• [Things to do]
• A. Answer these questions from the guide on fusarium and snow mould.
(i) What size and color are the spots that the disease produces?
(ii) In what kind of weather does the disease generally strike?
(iii) By when should the autumn fertilizer treatment be applied in Scotland?
• B. Turn the paragraph of the guide on fusarium and snow mould that begins "The disease generally strikes" into a short bulleted list that keeps its main facts.
• C. Carry on writing the guide on fusarium and snow mould, starting after its final sentence.

Fusarium & Snow Mould

Evident in cool wet conditions from late autumn to spring.


Fusarium Patch – Image Courtesy STRI

Fusarium or fusarium patch is the more common of the two lawn problems whilst snow mould is exactly the same disease that occurs after prolonged snow cover. Fusarium is primarily a disease of fine or old turf generally occurring in the late autumn and in to winter usually during a mild spell. It is not particularly common in lawns but can be damaging because it kills the grass plants. You may end up with small infestations and not notice it.

If you do notice it you will see small tennis ball size straw coloured spots. These get bigger in the right conditions. Whilst the disease is growing the perimeter has a slimy coating of whitish fungal mycelium. This can make the patches irregular in shape looking like fluffy clouds.

The disease generally strikes in cool weather with constant moisture (drizzle or fog). Consequently turf with a heavy thatch layer, compaction, poor drainage, clay soil or shade is more prone to attack. Late and heavy applications of nitrogen fertiliser can make the grass plant more susceptible to the disease.

New lawns can also suffer particularly after snow. This is primarily because they are still relatively tender and have not built up much resistance to disease and fungal attack.

Prolonged compacted snow cover will often cause an outbreak. You can reduce the chance of snow mould damage by NOT throwing snow on the lawn from paths and driveways and removing snowmen and snowwomen once they’re finished with.

Remedy 1


Snow Mould

If you do get an outbreak you should treat it as a wakeup call that the lawn conditions are not the healthiest. Fusarium treatment should include inspection for thatch, scarifying as required (when conditions are right) and hollow tine, slit or spike to improve drainage. Remove clippings after mowing and ensure the autumn fertiliser treatment is slow release nitrogen with a good amount of potassium such as Lawnsmith® AUTUMN Lawn Feed. This should be no later than November in the south or mid October in Scotland. More importantly, late autumn applications of Ferrous Sulphate (Soluble Iron), typical in the sports turf industry, will harden the turf thus helping protect it from such diseases. Alternatively use a combined iron fertiliser such as Lawnsmith® WINTER GREEN High Iron -  a fertiliser blended specifically for hardening turf and ideal for application in late autumn and winter.

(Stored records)
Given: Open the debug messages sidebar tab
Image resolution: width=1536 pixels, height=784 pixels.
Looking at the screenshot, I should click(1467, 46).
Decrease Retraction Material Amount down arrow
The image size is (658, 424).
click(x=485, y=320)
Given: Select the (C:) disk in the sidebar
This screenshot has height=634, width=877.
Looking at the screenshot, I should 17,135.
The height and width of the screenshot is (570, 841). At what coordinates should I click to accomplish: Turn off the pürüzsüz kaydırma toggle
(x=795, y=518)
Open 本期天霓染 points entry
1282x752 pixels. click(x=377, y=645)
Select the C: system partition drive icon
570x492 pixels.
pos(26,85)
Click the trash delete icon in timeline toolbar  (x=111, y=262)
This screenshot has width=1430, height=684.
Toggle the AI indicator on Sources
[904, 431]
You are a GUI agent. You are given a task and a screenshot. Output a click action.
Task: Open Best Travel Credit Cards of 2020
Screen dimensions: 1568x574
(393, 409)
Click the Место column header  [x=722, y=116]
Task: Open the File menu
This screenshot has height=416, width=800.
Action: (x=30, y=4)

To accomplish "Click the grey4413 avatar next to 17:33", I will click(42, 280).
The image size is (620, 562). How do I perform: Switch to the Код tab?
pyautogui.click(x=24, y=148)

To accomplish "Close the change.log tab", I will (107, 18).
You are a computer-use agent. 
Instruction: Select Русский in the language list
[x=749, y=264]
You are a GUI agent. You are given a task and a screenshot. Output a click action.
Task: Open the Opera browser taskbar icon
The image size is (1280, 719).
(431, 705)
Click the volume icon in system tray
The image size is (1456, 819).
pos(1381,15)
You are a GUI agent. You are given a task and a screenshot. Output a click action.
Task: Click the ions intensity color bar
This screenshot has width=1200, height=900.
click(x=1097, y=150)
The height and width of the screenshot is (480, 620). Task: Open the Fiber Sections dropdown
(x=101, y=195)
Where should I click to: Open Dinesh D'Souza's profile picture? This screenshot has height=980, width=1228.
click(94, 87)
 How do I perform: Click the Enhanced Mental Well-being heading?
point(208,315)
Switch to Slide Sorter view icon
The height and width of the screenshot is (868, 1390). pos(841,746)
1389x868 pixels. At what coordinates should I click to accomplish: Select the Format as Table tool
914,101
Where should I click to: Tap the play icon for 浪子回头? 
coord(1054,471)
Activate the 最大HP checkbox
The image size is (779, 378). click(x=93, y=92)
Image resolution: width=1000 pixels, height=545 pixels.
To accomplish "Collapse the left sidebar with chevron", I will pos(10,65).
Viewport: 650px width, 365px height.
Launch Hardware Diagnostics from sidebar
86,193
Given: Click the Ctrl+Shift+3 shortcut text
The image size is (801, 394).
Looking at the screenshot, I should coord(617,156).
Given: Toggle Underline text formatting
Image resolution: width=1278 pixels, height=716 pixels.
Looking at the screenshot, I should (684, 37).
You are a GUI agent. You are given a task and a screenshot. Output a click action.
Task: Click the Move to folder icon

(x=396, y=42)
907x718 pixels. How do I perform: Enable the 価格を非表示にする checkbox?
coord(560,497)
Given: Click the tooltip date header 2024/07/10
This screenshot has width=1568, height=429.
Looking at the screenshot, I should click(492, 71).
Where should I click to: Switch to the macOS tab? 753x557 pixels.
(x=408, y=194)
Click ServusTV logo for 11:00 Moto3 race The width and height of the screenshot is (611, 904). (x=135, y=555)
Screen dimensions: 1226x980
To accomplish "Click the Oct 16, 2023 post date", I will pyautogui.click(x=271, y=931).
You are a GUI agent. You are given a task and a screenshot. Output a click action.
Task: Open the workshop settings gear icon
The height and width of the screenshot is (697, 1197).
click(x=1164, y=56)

• [Answers in order]
• A.
(i) The spots are tennis ball size and straw colored.
(ii) It strikes in cool weather with constant moisture, such as drizzle or fog.
(iii) It should be applied no later than mid October.

• B.
- The disease generally strikes in cool weather with constant moisture, such as drizzle or fog.
- Turf with a heavy thatch layer, compaction, poor drainage, clay soil or shade is more prone to attack.
- Late and heavy applications of nitrogen fertilizer can make grass more susceptible.

• C.
Remedy 2

You still need to adhere to good lawn management as above but you can treat fusarium with a fungicide. I rarely see fusarium in lawns of the severity that require fungicidal treatment but if you have a valuable lawn and the soil or lawn conditions make your grass prone to the disease then fungicide could be considered though preference should be given to addressing the cause rather than getting into a never ending cycle of fungicidal applications.

Repairing Damage

Should you suffer an attack which leaves considerable damage (new turf can suffer badly) it’s worthwhile helping the lawn recover otherwise you may well find the patches invaded by weeds and weed grasses! Do this in the spring:

  • Rake patches to clear dead grass and expose the soil
  • Densely spike patches around 1/2″ deep
  • Add matching seed at 10 to 20 seeds per square inch
  • Brush then tread seed in
  • Fertilise patches if not doing the whole lawn
  • Keep damp
  • Mow on the high side with sharp baldes for the first 2-3 months

Do NOT add soil or peat to cover the seed as you will create a bump in the lawn. If you feel some covering is worthwhile us pegged polythene or a light covering of straw which can be removed after germination.